** Data to use follows **
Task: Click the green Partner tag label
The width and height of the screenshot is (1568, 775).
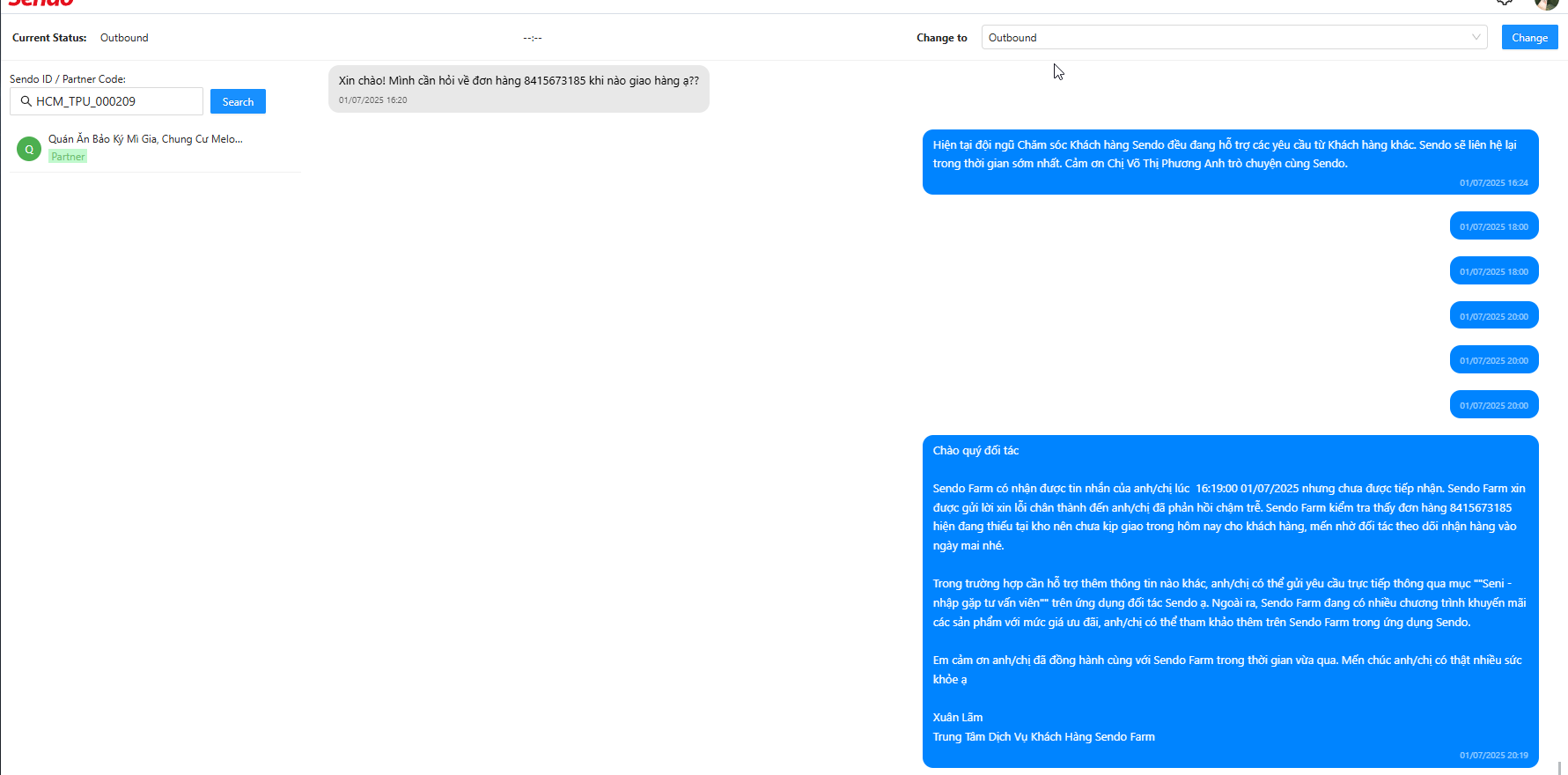Action: click(68, 157)
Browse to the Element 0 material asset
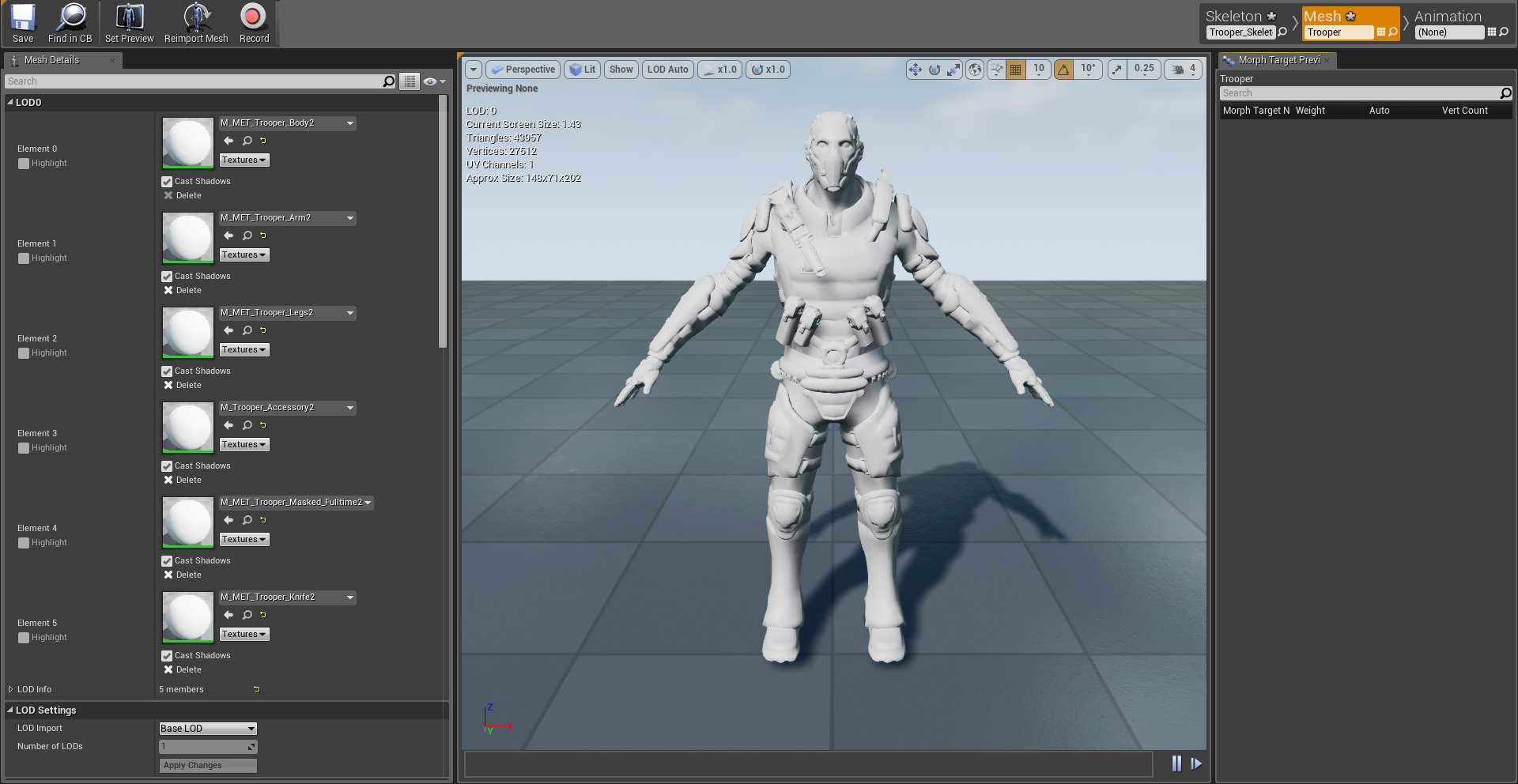The width and height of the screenshot is (1518, 784). (x=247, y=141)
** End of Data to use **
# [The task]
The data above should be repeated exactly, minus any pictures.

# [Solved exercise]
Task: Click the green Partner tag label
The width and height of the screenshot is (1568, 775).
Action: click(68, 157)
Browse to the Element 0 material asset
The width and height of the screenshot is (1518, 784). (x=247, y=141)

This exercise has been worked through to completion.